Les recos de l’ANSM

Publié le 02/01/2013

L’ANSM recommande aux prescripteurs qui souhaitent administrer une contraception orale estroprogestative :

1- de privilégier la prescription des contraceptifs oraux combinés de première génération ou deuxième génération contenant du lévonorgestrel. Le surrisque thromboembolique veineux ne justifie pas un arrêt brutal d’une pilule de 3e génération ou de 4e génération à base de drospirénone jusque là bien supporté chez une femme utilisatrice depuis une longue période. A l’issue de la prescription en cours, le prescripteur envisagera avec le concours de la patiente, la méthode la plus appropriée pour elle (autre contraceptif oral, dispositif intra-utérin, etc.) .

2- de rechercher les facteurs de risque, notamment de thrombose, lors de toute prescription d’un contraceptif oral combiné à une nouvelle utilisatrice :

- procéder à un interrogatoire complet sur les antécédents médicaux personnels et familiaux afin d’identifier d’éventuels facteurs de risque, notamment de thrombose veineuse,

- identifier un tabagisme,

- effectuer un examen clinique afin de dépister notamment une éventuelle hypertension artérielle,

- effectuer un bilan lipidique et un dosage de glycémie.

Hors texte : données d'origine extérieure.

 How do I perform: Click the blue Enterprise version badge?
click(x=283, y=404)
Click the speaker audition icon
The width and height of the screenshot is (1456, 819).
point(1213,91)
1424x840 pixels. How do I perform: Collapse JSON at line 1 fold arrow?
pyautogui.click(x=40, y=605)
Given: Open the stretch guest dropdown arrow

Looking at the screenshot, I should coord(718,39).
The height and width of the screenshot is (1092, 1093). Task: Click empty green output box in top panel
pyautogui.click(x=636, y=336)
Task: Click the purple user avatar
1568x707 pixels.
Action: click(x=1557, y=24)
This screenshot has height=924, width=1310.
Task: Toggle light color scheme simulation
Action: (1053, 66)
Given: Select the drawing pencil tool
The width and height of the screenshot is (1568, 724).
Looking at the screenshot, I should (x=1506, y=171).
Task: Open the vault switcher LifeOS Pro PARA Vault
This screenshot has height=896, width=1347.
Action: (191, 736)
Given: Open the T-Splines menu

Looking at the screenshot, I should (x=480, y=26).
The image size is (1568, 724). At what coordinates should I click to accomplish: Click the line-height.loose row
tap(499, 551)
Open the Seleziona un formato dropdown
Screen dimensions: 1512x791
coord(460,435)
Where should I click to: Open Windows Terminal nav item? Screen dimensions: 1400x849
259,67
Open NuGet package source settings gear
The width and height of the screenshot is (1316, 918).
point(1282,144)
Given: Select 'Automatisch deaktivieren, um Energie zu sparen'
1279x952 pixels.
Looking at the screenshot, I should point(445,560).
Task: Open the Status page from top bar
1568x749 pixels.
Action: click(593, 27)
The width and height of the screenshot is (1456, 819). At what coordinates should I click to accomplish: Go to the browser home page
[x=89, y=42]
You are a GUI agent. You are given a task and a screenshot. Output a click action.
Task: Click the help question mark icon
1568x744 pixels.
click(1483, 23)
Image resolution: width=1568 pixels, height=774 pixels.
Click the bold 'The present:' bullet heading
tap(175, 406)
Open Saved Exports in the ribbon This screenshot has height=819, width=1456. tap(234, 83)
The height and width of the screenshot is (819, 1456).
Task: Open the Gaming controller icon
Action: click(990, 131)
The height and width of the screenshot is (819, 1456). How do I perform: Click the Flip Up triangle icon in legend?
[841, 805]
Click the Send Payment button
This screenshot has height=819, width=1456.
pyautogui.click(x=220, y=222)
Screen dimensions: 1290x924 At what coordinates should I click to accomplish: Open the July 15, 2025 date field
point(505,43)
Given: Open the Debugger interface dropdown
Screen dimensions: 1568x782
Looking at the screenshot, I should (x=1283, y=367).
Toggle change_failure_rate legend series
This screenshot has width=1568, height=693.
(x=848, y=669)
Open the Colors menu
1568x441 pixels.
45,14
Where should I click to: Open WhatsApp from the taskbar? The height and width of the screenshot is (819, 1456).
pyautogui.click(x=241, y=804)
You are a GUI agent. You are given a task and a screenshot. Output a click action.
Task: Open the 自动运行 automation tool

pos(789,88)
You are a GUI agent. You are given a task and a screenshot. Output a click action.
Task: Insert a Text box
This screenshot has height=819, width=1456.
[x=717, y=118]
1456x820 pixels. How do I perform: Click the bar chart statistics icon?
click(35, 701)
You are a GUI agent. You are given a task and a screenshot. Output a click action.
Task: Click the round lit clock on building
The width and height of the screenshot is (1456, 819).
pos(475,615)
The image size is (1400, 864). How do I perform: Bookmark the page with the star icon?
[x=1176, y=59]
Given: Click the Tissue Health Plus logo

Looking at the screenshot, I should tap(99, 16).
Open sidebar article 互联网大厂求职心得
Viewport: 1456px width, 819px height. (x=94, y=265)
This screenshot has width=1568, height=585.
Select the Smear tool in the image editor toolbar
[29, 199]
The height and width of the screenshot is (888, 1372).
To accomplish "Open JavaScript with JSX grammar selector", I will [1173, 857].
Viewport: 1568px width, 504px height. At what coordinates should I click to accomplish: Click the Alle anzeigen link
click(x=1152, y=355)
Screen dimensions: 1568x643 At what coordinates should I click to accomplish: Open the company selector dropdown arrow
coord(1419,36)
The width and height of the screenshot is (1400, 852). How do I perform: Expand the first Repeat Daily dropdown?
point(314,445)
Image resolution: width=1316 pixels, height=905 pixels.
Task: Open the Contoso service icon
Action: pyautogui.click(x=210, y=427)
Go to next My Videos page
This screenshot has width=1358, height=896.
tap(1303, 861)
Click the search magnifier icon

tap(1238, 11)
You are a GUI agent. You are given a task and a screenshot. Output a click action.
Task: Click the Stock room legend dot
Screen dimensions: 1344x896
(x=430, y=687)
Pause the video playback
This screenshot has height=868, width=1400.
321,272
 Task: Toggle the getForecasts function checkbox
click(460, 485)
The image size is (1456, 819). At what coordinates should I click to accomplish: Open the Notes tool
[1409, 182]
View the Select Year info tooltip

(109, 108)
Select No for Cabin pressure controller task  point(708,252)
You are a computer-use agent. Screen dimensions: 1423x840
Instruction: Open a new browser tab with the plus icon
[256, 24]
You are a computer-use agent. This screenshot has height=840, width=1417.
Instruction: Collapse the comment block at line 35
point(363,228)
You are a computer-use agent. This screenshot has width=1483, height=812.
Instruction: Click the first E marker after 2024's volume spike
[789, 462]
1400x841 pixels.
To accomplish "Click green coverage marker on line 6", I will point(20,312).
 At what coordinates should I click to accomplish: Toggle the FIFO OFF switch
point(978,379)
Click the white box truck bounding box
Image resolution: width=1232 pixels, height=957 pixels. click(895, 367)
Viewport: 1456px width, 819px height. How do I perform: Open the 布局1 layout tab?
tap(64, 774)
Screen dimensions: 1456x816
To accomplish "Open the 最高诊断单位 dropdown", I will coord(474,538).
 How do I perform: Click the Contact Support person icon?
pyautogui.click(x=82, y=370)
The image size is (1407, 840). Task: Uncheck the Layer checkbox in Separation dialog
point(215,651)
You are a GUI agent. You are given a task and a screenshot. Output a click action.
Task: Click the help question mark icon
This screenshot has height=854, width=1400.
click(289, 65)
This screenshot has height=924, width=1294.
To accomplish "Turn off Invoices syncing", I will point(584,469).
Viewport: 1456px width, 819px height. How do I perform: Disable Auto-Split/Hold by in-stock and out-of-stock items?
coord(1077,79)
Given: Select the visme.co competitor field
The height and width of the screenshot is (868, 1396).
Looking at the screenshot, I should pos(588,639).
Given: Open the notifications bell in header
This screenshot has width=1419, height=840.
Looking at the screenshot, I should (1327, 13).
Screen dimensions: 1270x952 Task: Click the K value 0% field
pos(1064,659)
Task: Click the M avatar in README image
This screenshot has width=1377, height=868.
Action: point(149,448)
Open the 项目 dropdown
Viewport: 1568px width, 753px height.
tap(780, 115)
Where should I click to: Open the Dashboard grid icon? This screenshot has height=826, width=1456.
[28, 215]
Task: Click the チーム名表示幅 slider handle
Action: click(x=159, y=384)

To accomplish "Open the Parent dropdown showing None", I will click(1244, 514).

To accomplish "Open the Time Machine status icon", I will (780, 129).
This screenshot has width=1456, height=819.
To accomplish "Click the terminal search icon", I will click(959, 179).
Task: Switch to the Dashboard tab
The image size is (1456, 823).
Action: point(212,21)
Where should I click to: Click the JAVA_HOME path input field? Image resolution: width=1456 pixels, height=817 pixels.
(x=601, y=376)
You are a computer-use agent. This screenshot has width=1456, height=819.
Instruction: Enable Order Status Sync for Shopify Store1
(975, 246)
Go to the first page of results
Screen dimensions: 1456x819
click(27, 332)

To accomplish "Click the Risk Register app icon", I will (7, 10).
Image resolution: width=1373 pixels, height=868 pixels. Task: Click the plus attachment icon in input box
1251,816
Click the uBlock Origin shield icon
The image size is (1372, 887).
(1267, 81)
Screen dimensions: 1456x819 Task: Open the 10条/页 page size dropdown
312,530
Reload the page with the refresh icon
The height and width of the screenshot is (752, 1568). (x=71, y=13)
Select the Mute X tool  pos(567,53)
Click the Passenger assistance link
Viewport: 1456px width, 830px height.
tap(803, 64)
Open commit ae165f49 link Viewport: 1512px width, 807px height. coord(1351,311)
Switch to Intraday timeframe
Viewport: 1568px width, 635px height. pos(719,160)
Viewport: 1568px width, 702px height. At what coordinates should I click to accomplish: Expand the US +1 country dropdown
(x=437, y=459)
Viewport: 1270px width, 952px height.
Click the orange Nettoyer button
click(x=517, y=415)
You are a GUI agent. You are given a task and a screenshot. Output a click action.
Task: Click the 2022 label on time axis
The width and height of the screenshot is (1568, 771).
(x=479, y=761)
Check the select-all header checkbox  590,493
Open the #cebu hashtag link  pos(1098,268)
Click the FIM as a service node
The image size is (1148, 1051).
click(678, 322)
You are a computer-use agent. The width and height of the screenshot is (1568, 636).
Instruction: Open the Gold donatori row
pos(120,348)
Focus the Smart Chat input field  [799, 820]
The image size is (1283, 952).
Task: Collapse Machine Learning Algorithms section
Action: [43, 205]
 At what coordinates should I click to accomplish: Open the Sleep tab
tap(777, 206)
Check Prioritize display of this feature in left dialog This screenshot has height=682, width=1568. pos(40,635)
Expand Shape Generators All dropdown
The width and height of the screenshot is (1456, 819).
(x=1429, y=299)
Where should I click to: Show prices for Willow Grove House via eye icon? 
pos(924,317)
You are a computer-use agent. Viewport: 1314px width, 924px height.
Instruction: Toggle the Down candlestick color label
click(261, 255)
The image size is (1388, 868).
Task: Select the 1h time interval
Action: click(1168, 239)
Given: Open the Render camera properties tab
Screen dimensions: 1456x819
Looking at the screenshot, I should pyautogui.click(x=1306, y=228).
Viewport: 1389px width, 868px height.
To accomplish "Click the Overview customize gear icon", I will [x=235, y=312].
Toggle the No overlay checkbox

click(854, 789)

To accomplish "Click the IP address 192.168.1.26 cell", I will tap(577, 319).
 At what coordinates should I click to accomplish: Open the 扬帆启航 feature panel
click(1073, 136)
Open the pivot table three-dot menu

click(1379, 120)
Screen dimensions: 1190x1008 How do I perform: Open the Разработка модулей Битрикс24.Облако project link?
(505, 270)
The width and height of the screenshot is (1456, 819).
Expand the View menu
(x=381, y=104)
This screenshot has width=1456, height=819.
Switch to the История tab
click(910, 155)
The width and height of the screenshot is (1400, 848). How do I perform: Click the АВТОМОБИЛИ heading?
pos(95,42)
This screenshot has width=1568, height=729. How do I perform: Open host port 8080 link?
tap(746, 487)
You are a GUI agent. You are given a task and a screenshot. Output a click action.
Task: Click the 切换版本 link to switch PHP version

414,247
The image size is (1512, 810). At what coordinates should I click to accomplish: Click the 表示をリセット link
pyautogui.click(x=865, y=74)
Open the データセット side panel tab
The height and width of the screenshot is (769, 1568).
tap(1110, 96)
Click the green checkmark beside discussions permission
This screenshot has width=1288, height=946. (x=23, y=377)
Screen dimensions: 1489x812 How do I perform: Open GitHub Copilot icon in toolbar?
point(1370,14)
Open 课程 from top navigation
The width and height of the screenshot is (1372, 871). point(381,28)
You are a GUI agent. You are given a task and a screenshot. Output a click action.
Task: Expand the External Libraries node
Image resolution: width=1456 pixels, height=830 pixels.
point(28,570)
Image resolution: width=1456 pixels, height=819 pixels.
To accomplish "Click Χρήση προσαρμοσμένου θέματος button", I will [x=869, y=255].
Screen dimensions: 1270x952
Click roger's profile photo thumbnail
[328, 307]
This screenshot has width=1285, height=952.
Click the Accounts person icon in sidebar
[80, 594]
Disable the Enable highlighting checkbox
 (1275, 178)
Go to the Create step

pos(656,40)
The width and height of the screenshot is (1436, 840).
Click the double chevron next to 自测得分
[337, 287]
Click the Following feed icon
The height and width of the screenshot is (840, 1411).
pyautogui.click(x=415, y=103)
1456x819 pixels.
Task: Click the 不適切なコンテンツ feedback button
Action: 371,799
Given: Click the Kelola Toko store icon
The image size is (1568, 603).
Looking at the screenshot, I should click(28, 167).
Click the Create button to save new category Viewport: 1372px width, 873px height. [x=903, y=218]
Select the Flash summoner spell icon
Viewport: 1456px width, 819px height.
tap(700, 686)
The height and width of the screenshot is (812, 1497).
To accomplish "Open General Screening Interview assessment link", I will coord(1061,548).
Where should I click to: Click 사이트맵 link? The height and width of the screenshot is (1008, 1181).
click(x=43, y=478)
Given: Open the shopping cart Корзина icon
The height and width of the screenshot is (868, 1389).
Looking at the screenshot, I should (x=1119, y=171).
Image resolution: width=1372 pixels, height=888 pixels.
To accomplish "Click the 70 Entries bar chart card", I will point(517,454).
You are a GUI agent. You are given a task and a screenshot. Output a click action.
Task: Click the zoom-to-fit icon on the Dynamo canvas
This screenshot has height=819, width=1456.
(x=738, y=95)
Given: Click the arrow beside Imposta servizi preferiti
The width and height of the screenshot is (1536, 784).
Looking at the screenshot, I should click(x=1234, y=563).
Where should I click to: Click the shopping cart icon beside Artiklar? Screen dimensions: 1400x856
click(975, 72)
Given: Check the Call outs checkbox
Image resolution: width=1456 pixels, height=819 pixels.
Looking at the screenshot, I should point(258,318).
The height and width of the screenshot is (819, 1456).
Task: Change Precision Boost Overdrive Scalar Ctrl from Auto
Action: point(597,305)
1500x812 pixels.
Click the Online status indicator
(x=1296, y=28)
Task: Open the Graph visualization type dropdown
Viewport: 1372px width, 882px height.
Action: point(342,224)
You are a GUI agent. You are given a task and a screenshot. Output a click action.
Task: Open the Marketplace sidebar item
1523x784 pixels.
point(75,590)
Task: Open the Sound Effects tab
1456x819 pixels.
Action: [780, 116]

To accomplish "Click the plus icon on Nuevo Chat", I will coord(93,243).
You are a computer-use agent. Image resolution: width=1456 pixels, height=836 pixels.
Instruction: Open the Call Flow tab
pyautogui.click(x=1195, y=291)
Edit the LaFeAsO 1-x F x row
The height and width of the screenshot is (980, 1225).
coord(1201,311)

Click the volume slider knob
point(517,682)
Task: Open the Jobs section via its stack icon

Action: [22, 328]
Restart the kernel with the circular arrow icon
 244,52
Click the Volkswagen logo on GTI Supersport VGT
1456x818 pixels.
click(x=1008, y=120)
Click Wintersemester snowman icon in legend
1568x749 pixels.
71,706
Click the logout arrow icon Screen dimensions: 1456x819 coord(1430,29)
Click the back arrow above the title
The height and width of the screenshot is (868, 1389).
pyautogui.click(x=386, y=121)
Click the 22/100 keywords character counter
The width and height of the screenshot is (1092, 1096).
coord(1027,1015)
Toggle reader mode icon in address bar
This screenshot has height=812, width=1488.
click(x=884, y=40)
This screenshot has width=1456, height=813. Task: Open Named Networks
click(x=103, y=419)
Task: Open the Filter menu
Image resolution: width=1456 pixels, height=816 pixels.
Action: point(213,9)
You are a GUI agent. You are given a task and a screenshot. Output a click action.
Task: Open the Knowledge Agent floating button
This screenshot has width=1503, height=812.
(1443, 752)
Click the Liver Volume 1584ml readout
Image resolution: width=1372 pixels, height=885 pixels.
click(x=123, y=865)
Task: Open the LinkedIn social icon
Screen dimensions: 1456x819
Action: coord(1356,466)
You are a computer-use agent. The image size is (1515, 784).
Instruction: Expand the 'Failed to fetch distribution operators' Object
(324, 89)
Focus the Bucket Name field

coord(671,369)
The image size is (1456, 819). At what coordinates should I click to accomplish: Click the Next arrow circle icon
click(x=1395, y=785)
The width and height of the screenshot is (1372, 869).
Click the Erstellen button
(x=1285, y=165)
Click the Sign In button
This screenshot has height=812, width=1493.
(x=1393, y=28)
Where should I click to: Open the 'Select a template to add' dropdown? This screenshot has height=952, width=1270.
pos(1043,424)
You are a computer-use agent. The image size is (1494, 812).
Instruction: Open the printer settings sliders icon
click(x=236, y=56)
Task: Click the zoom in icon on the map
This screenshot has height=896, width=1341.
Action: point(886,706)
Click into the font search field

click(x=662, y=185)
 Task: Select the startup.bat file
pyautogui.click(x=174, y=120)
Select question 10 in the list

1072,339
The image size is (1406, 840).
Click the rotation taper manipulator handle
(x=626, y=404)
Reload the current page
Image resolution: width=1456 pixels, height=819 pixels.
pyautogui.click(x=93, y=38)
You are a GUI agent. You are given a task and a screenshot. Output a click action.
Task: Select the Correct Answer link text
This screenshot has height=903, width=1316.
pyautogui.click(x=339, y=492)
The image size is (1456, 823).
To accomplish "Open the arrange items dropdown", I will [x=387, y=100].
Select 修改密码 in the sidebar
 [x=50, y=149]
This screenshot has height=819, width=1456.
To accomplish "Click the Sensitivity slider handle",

La prise en compte des contre-indications et des précautions d’emploi dans l’évaluation individuelle du rapport bénéfice/risque peut conduire à proposer un mode de contraception non estroprogestatif.

3- d’informer les femmes du risque de thrombose et de les alerter quant aux signes cliniques évocateurs et qui doivent les amener à consulter rapidement un médecin.

4- d’effectuer un suivi clinique pour surveiller la tolérance au traitement contraceptif prescrit, en particulier au cours des périodes où le risque de thrombose est le plus élevé : au cours de la première année de traitement et en cas de changement par une autre génération de contraceptif oral.